__DOCUMENT SECTION__

:::

Disabled artist finds human connection in canvas

“It’s not possible for me to be, to render things perfectly realistically and get fine, fine details,” says painter Tim Lynn. “And I end up getting a lot of accidents, which are often the best part of the painting. Drips and smears and smudges.”

Lynn describes himself as an expressionist painter – one who applies abstract expressionism techniques to figurative painting. His style can be described as bold and loose. The son of Bay Area artists, Lynn works from his studio in Berkeley, California. But to be an artist, he must overcome significant physical obstacles.

“All the movement I use for painting doesn’t come out of my fingers or my wrists,” he says. “It comes from my shoulders and my biceps and gravity. If I want to draw a line down, I just touch the canvas and let gravity pull my arm down. So I have limited control.”

When Lynn was 23 years old, his life changed.

Lynn was in his senior year at Cal Poly in San Luis Obispo, living an active life. “I was running around, and playing sports, and climbing mountains, and camping, and bicycling, and swimming, and scuba diving, and traveling around the world, and making love, and being independent. The whole world was sort of open to me.” Back then, Lynn says, he “wanted to do everything.”

At the time, Lynn lived with roommates in a house with a swimming pool. On July 10, 1988, he decided to take a swim. “It was a hot day in the summer. I dove into the pool and hit the bottom of the pool with my head and broke my neck. And became paralyzed from the shoulders down.”

:::

__INFORMATION SUPPLIED__
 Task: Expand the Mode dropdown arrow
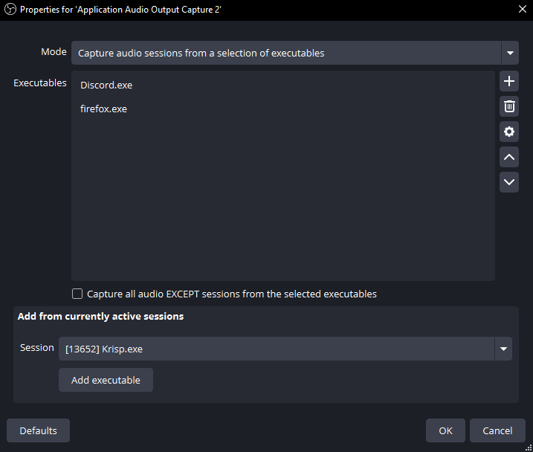(x=510, y=53)
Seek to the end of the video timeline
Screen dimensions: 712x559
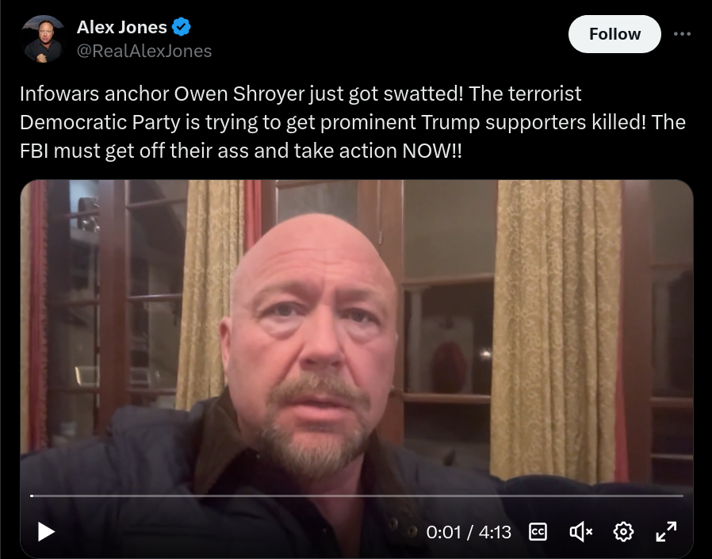[x=682, y=496]
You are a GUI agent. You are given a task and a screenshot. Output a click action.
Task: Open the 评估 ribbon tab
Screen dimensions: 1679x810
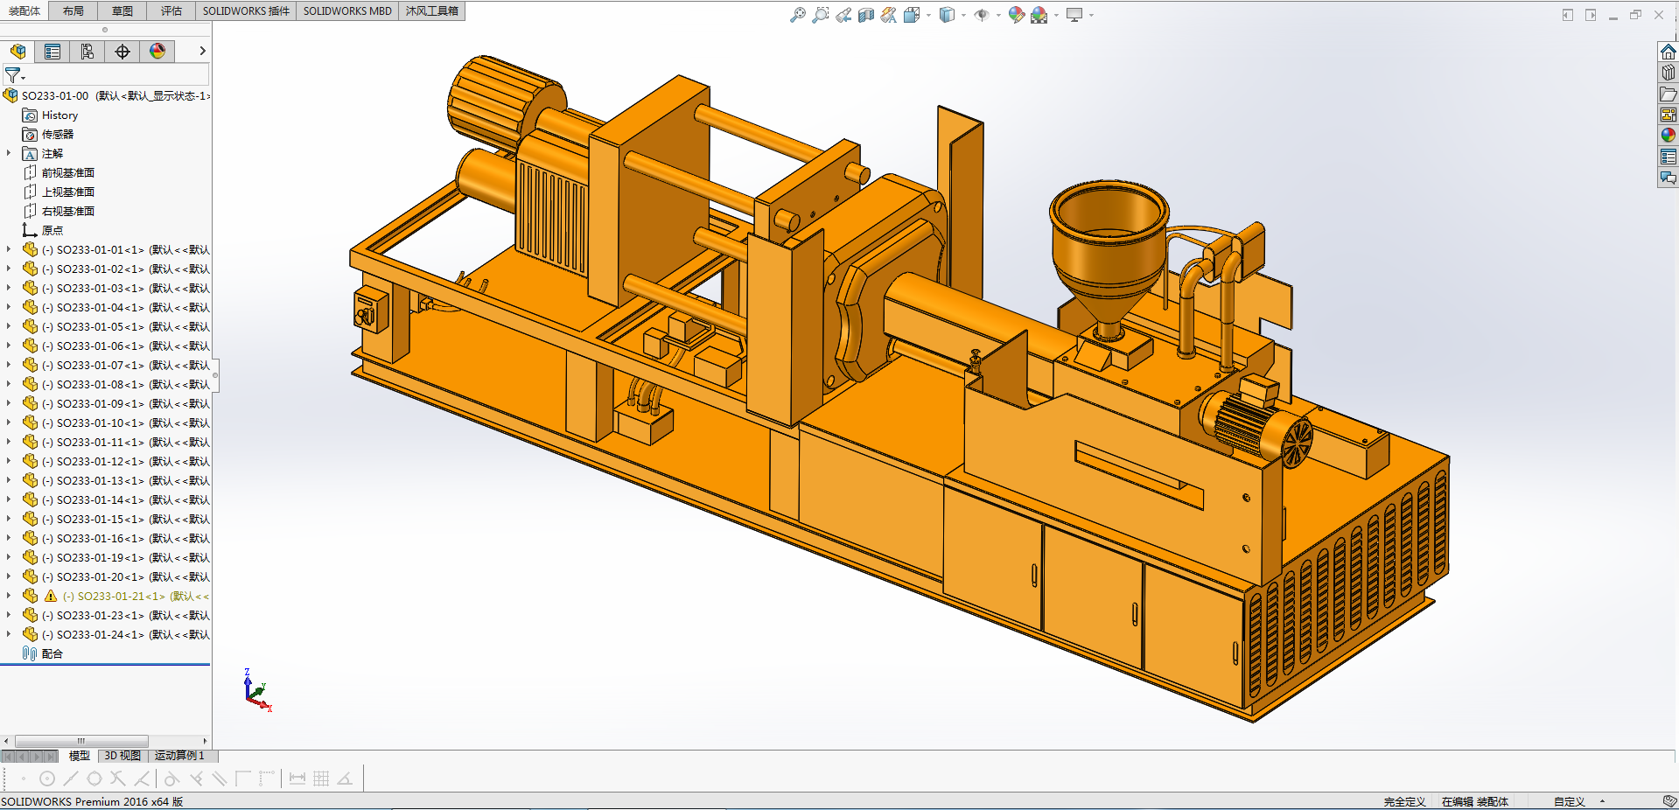tap(171, 10)
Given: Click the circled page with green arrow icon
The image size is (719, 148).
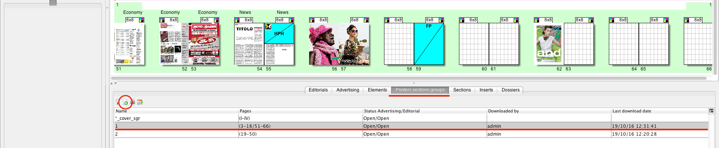Looking at the screenshot, I should point(126,102).
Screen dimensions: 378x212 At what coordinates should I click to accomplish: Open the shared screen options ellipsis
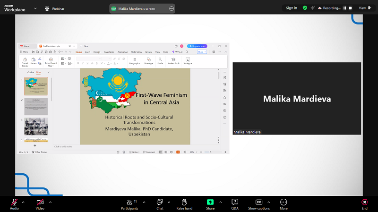(x=172, y=8)
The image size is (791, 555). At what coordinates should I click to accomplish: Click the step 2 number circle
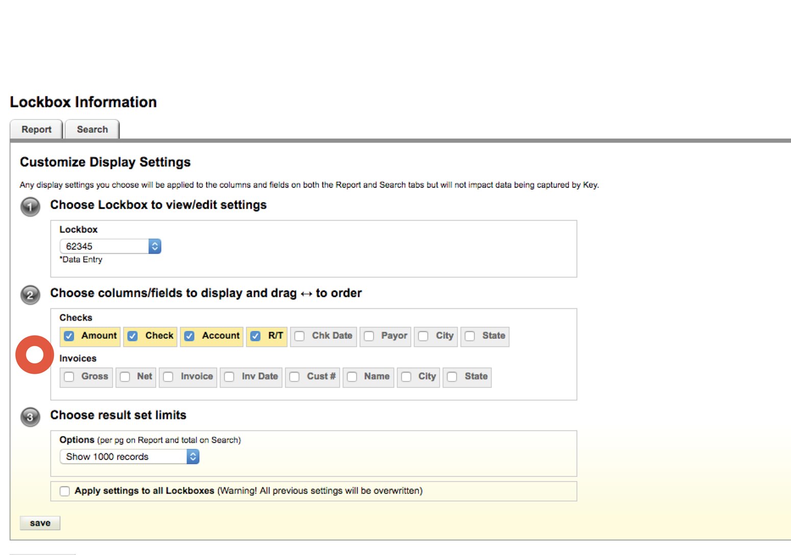coord(30,295)
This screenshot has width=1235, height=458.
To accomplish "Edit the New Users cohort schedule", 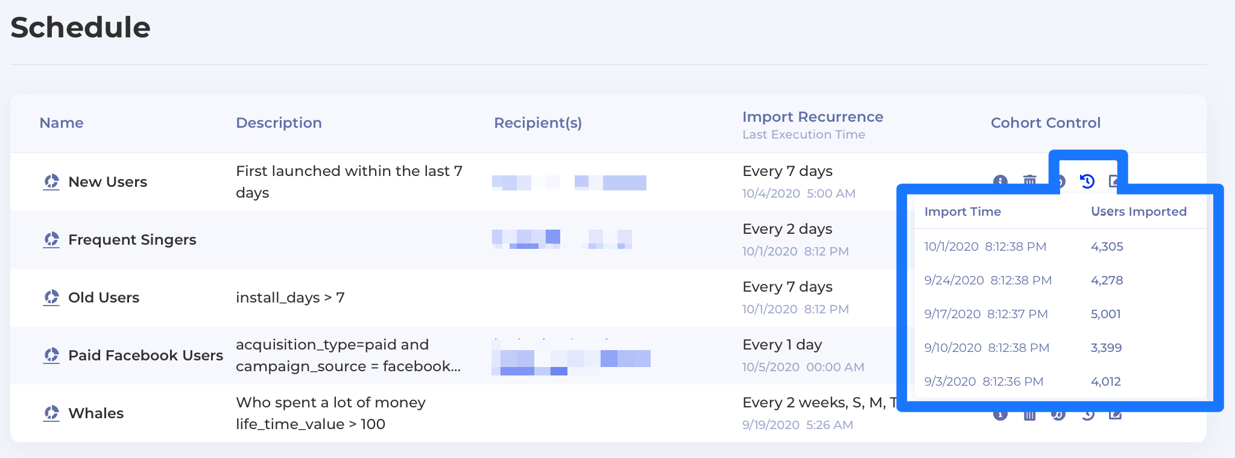I will (1114, 180).
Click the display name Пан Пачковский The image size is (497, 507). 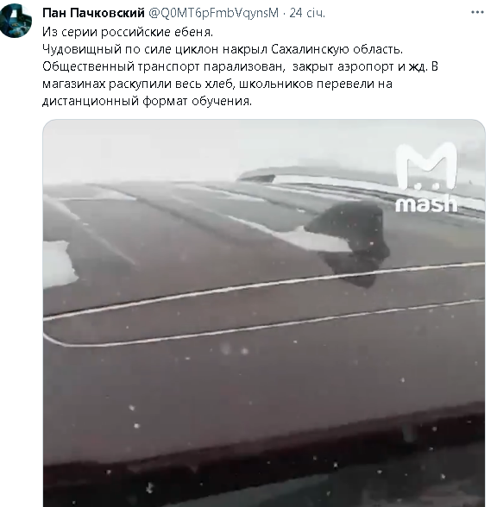coord(93,13)
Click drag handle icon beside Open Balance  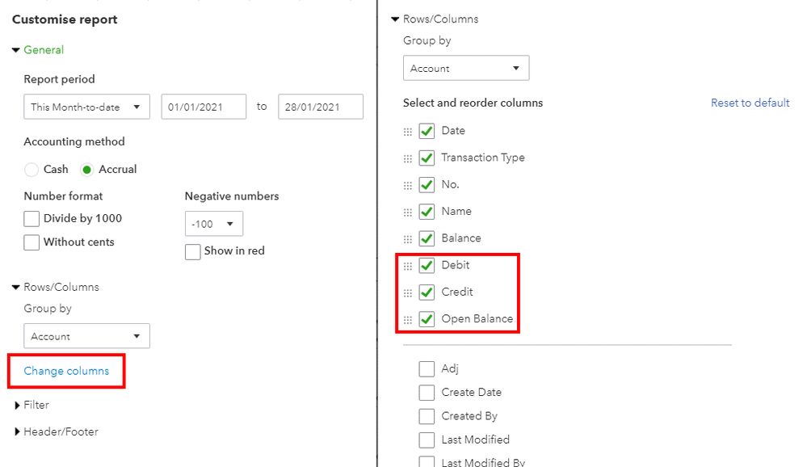(408, 320)

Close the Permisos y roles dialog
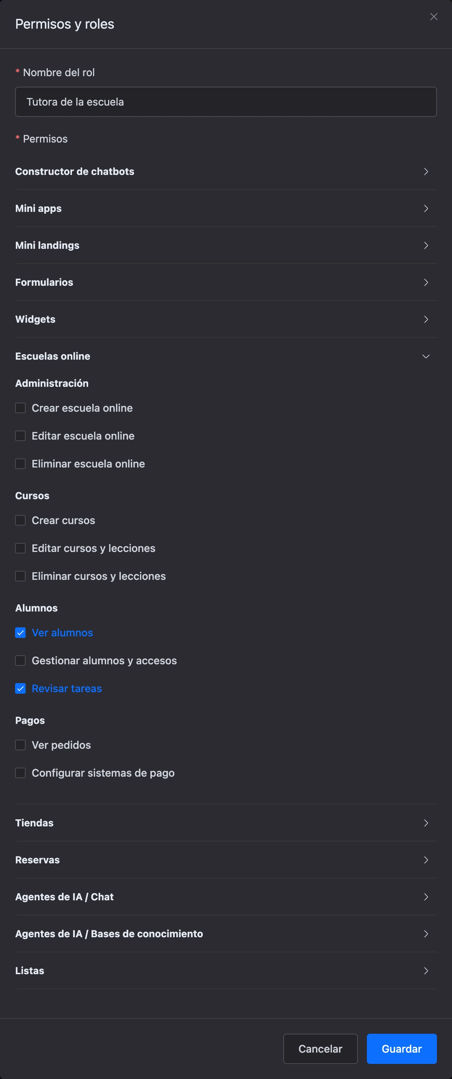(434, 17)
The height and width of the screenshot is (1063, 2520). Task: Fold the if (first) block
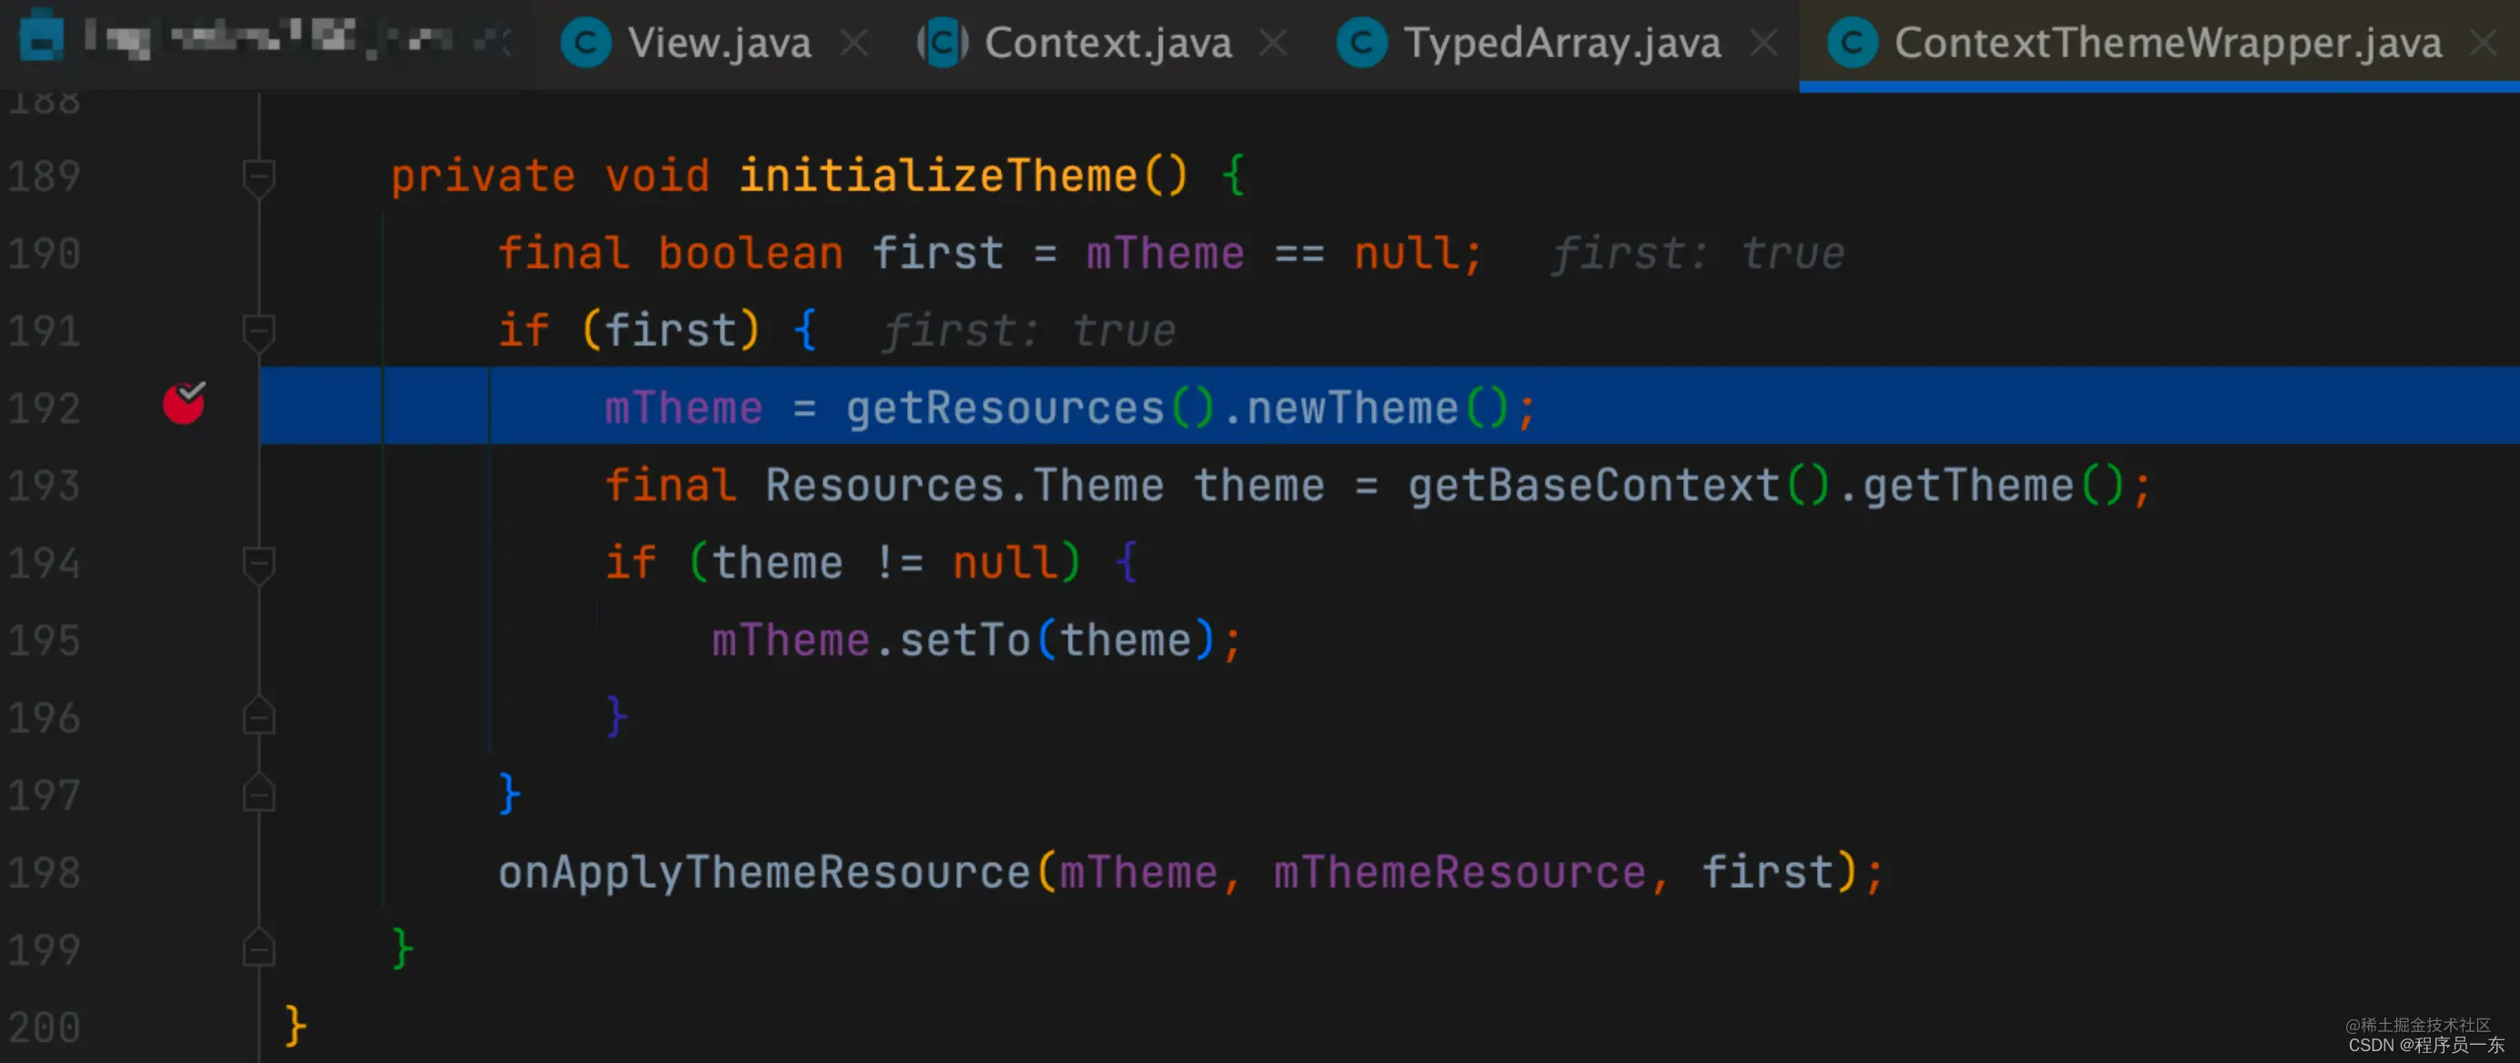[258, 331]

:::

__TASK OBJECTIVE__
Resume the profile of painter Tim Lynn after its last sentence, about becoming paralyzed from the shoulders down.

__TASK ANSWER__
After Lynn’s accident and rehabilitation, noted painter and family friend, Joan Brown, encouraged him to make art. He began to paint with her in her studio. After a couple of years, Lynn applied to the MFA program at the University of California, Berkeley, where his mentor taught. U.C. Berkeley was known throughout the country for its disabled students program that provided broad accessibility services. Brown died before Lynn started his graduate studies in 1993, but she remains an important influence.

“She was so passionate about art,” he says, “and believed so much in its value and its importance in your personal life, and history, and culture, and spirituality.”

At Berkeley, Lynn developed the tools that helped him become an artist. The solid aluminum splint securing his fingers and arm was one of them. The splint has a clamp where Lynn can place a brush, but he also ends up using his mouth.. “So, my mouth at the end of the day is always covered with paint. Cadmium orange, which can’t be too healthy for you.”

As he demonstrates, Lynn spits out some paint and dust, then dips his brush into some water.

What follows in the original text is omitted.